Danny Collins, Blu-ray (2015)
Cast: Al Pacino, Christopher Plummer, Annette Bening, Bobby Cannavale
Director: Dan Fogelman
Studio: Bleecker Street/ Universal 57170750 [6/30/15]
Video: 2.40:1 for 16:9 1080p HD color
Audio: English DTS-HD MA 5.1, DD 5.1
Subtitles: English SDH, French, Spanish
Extras: Behind the Scenes, Danny Collins – album covers thru the years, Digital HD with Ultraviolet
Length: 216 min.
This tear-jerker is very well done and Al Pacino does a fine job playing an aging ‘70s rocker who still has a terrific audience of fans and does national tours in a big bus. He does a Tom Jones-style onstage bit that gets the ladies in a quite a state. He is also self-absorbed, living high on the hog, married to a much-younger wife who is rather openly cheating on him, and into cocaine and heavy drinking.

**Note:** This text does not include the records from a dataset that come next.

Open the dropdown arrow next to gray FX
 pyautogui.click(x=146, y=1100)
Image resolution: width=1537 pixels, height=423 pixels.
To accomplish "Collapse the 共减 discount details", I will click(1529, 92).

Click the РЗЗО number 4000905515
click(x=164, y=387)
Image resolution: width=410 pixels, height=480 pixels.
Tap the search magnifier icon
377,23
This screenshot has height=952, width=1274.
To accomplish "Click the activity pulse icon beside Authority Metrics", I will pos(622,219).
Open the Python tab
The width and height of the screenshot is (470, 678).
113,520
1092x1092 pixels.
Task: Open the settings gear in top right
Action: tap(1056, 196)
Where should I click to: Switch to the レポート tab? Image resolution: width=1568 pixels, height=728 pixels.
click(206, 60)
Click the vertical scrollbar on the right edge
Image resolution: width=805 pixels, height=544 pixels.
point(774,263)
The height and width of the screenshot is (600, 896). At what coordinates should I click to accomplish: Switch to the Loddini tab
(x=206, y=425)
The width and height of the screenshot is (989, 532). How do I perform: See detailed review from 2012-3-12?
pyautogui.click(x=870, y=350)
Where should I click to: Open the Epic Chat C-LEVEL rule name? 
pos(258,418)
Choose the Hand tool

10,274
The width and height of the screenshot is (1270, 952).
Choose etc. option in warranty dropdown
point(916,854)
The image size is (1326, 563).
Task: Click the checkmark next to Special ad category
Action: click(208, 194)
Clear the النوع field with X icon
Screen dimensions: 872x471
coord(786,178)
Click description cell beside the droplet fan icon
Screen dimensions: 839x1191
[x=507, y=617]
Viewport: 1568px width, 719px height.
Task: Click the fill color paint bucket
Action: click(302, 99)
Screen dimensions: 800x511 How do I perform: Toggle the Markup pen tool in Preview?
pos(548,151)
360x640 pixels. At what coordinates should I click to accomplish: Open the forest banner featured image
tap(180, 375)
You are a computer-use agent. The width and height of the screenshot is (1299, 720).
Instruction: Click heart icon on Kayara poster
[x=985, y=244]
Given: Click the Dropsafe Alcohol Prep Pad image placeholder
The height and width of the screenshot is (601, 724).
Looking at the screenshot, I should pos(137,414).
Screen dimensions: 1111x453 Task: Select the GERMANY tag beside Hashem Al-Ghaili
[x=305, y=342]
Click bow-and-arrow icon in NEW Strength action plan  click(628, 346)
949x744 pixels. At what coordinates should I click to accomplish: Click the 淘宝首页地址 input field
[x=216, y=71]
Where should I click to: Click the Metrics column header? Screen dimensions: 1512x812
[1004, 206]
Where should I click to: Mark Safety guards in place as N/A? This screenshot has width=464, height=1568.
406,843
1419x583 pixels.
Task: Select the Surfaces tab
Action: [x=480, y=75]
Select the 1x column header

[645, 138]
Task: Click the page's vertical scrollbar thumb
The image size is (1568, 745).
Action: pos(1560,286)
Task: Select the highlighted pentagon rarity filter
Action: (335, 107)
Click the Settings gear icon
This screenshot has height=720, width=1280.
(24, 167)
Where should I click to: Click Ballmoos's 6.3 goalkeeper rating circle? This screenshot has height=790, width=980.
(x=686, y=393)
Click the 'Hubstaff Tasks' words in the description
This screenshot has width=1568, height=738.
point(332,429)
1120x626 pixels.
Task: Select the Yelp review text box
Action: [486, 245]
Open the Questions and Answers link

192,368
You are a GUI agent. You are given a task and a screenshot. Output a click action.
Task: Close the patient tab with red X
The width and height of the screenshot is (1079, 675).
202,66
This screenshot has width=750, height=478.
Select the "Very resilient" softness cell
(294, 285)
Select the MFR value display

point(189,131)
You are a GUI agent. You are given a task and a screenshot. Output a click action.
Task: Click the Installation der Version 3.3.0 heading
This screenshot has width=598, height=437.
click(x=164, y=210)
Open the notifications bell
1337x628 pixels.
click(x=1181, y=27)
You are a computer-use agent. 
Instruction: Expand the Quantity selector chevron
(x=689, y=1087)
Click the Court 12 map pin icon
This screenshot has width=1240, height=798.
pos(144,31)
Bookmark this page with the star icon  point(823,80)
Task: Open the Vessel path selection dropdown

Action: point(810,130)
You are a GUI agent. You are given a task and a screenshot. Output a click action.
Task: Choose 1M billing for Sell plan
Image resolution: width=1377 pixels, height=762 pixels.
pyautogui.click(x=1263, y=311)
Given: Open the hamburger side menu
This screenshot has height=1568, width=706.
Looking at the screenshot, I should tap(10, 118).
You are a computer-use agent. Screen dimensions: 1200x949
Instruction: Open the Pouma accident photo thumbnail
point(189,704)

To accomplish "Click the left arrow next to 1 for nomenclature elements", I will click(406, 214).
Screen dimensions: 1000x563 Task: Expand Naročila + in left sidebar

His good friend and longtime manager, played by Christopher Plummer, finds and buys a letter John Lennon sent to Danny after seeing his first interview in some rock magazine. The editor who did the interview had kept the letter and never let Danny know about it, because it was worth a lot of money. When Danny finally sees and absorbs the letter, he realizes he is totally burned out. He decides to completely change his life. He sets off to rediscover his family, find true love and begin a second act, if it’s not too late.
In spite of a lot of problems and setbacks, he gets somewhere, especially with his son which he has totally ignored all these years, and who naturally hates him. They have an over-active little daughter named Hope, which Danny pays for sending to a special school for her condition. He makes a new friend in the female manager of the Hilton hotel in New Jersey where he is staying, plus having many setbacks with her.
Most of the music in the film comes from John Lennon, and the film is based on an actual folk singer who did receive such a letter from Lennon, and didn’t get it until decades after Lennon’s death. The most amazing thing about the film is that everybody in it is basially a good person – that’s quite different from most Pacino films. It’s also great to see the two oldsters – Pacino and Plummer – doing their expert thing in the scenes with the two of them, as well as by themselves.